**TO DO:** This exercise calls for the line with "FAQs (9, 2105)", the line with "[combobox] (44, 306)", and all lines between them in the material below, output exactly and with no other lines.

*** Begin section ***

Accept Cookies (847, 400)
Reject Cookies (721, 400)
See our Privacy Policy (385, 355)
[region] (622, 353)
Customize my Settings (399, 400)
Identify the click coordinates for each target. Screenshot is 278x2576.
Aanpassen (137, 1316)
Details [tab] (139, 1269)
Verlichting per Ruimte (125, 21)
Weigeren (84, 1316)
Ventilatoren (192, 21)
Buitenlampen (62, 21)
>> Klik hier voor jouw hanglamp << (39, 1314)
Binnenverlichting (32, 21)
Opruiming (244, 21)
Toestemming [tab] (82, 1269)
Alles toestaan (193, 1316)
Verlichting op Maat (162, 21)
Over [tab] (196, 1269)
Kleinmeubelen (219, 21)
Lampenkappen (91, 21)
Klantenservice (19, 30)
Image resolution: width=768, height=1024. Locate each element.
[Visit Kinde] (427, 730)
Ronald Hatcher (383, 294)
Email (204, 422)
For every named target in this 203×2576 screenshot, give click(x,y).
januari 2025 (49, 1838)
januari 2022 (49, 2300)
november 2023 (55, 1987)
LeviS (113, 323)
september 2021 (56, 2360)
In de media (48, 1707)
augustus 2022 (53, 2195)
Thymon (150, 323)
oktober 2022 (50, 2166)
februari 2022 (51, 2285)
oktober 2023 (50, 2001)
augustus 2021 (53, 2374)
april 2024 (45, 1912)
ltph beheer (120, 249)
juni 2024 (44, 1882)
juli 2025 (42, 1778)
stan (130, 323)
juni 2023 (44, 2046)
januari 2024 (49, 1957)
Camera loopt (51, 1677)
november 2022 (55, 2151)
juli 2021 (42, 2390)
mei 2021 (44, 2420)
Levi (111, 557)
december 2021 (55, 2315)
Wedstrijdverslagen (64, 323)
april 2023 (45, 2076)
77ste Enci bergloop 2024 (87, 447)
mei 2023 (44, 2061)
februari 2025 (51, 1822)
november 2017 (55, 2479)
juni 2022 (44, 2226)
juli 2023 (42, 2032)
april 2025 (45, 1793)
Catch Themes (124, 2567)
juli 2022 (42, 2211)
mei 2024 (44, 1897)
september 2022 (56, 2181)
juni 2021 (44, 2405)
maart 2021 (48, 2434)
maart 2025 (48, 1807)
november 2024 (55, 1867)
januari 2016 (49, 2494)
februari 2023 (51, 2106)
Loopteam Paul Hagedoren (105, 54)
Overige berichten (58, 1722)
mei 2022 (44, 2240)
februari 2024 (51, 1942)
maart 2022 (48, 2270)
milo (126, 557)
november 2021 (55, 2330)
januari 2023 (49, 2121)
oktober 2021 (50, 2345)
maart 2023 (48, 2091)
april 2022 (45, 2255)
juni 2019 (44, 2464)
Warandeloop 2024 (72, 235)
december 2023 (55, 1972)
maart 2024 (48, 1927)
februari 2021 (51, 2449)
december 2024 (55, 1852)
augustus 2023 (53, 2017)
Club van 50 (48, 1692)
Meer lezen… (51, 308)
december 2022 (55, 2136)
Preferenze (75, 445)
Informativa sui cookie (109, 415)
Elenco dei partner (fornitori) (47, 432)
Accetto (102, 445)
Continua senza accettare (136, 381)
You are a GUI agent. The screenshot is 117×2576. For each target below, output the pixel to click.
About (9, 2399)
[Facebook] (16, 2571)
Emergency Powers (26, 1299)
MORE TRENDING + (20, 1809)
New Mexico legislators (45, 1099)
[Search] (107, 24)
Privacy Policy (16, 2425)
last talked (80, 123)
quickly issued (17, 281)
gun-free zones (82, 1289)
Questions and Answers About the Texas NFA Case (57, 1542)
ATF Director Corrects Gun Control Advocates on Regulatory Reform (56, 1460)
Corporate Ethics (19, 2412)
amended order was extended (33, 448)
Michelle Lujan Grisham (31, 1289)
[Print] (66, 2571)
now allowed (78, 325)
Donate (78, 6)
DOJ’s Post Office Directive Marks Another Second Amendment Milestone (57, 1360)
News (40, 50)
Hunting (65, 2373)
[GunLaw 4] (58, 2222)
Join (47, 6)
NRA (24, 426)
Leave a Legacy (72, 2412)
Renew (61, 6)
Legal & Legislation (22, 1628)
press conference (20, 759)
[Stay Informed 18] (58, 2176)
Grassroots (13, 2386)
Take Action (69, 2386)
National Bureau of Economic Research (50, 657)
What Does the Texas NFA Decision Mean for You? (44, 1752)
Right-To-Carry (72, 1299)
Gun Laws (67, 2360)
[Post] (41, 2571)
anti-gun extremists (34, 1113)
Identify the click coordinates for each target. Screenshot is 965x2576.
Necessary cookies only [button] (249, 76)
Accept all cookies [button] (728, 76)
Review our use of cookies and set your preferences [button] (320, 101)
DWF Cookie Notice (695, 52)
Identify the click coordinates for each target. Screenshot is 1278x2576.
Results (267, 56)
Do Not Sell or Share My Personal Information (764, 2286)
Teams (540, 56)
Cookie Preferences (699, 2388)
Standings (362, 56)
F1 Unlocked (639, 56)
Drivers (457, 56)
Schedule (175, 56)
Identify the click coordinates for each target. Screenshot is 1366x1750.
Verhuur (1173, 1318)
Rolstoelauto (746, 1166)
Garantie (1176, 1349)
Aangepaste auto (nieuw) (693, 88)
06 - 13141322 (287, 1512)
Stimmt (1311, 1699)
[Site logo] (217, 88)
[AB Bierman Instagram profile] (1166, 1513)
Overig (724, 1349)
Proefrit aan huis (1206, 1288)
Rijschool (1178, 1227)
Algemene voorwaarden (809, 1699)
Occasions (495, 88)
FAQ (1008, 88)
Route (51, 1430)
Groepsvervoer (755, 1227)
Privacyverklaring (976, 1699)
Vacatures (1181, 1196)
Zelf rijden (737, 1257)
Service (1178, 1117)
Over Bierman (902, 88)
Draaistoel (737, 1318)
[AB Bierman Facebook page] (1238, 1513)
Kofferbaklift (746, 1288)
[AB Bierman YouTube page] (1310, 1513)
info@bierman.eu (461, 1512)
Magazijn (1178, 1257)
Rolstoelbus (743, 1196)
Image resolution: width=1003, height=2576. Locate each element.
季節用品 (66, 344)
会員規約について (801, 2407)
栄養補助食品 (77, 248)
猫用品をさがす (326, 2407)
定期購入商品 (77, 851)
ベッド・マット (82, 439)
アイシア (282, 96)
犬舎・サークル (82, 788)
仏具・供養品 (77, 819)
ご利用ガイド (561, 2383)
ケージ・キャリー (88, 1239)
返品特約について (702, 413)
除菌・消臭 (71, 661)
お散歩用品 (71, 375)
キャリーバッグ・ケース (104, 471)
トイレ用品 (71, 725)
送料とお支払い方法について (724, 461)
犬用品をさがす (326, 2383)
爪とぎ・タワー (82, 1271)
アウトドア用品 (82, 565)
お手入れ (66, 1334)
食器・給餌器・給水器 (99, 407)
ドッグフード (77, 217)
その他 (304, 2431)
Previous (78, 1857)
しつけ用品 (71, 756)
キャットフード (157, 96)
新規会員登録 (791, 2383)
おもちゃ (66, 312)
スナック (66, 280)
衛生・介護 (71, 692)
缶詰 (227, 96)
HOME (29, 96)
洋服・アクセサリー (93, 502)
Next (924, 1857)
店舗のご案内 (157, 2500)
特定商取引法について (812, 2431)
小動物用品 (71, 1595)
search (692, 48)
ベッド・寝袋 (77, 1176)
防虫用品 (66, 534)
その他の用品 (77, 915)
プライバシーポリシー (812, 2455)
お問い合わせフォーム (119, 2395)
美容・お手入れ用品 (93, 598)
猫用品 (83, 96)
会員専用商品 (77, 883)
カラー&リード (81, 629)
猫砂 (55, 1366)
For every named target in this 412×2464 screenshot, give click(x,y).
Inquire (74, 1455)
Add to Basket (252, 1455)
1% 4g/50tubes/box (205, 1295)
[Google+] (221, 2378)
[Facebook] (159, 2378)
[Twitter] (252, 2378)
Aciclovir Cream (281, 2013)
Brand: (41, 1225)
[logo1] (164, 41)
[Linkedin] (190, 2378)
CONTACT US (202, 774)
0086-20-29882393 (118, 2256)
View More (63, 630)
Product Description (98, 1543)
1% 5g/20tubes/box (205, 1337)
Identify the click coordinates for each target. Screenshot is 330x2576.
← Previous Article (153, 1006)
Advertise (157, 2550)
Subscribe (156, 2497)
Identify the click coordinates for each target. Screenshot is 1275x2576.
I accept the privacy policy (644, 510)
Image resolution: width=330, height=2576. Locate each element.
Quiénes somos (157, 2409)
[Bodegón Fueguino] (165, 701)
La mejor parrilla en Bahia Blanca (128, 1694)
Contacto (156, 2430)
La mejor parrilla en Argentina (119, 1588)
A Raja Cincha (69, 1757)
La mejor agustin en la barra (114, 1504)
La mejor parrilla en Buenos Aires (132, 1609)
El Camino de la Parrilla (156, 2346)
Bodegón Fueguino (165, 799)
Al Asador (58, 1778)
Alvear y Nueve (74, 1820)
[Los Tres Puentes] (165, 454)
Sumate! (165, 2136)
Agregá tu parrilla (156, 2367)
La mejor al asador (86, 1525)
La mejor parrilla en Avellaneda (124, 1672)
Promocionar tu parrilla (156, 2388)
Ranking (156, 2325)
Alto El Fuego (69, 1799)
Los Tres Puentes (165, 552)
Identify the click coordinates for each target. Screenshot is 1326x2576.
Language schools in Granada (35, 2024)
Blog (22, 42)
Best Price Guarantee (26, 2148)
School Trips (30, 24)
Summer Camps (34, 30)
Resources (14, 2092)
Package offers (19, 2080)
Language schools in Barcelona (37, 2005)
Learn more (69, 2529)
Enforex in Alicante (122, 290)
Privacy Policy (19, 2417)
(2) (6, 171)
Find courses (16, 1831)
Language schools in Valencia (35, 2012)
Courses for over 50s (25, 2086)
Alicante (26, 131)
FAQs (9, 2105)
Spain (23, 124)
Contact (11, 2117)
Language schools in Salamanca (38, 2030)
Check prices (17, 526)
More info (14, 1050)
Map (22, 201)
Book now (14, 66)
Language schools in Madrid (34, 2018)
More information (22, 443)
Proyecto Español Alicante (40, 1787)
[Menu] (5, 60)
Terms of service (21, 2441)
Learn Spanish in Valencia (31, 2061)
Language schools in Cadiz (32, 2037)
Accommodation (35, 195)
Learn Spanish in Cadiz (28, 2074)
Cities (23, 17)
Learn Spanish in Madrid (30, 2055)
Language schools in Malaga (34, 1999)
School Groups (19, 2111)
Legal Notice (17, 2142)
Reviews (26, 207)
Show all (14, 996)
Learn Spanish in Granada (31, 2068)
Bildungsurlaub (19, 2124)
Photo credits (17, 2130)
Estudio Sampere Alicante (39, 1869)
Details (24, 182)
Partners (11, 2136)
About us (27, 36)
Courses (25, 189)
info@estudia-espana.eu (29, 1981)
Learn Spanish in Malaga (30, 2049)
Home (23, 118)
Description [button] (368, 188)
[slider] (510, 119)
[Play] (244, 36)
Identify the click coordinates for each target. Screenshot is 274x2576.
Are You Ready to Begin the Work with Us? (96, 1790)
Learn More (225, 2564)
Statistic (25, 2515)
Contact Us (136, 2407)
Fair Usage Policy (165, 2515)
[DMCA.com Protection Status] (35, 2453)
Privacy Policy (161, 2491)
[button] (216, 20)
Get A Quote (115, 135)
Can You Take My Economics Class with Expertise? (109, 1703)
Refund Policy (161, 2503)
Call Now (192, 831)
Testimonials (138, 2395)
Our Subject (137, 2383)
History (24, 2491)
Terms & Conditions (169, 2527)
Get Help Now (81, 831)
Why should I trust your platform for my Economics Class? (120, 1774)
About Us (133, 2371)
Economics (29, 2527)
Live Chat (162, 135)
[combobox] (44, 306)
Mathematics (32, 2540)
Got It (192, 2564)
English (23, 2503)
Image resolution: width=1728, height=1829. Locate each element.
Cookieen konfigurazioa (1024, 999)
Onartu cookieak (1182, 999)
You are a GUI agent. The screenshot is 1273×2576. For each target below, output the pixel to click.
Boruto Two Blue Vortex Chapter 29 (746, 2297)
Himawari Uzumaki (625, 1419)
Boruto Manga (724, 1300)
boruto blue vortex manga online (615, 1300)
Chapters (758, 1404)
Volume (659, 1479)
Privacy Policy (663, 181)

*** End section ***

**RESPONSE AREA:**
FAQs (9, 2105)
Spain (23, 124)
Contact (11, 2117)
Language schools in Salamanca (38, 2030)
Check prices (17, 526)
More info (14, 1050)
Map (22, 201)
Book now (14, 66)
Language schools in Madrid (34, 2018)
More information (22, 443)
Proyecto Español Alicante (40, 1787)
[Menu] (5, 60)
Terms of service (21, 2441)
Learn Spanish in Valencia (31, 2061)
Language schools in Cadiz (32, 2037)
Accommodation (35, 195)
Learn Spanish in Cadiz (28, 2074)
Cities (23, 17)
Learn Spanish in Madrid (30, 2055)
Language schools in Malaga (34, 1999)
School Groups (19, 2111)
Legal Notice (17, 2142)
Reviews (26, 207)
Show all (14, 996)
Learn Spanish in Granada (31, 2068)
Bildungsurlaub (19, 2124)
Photo credits (17, 2130)
Estudio Sampere Alicante (39, 1869)
Details (24, 182)
Partners (11, 2136)
About us (27, 36)
Courses (25, 189)
info@estudia-espana.eu (29, 1981)
Learn Spanish in Malaga (30, 2049)
Home (23, 118)
Description [button] (368, 188)
[slider] (510, 119)
[Play] (244, 36)
Identify the click coordinates for each target. Screenshot is 274x2576.
Are You Ready to Begin the Work with Us? (96, 1790)
Learn More (225, 2564)
Statistic (25, 2515)
Contact Us (136, 2407)
Fair Usage Policy (165, 2515)
[DMCA.com Protection Status] (35, 2453)
Privacy Policy (161, 2491)
[button] (216, 20)
Get A Quote (115, 135)
Can You Take My Economics Class with Expertise? (109, 1703)
Refund Policy (161, 2503)
Call Now (192, 831)
Testimonials (138, 2395)
Our Subject (137, 2383)
History (24, 2491)
Terms & Conditions (169, 2527)
Get Help Now (81, 831)
Why should I trust your platform for my Economics Class? (120, 1774)
About Us (133, 2371)
Economics (29, 2527)
Live Chat (162, 135)
[combobox] (44, 306)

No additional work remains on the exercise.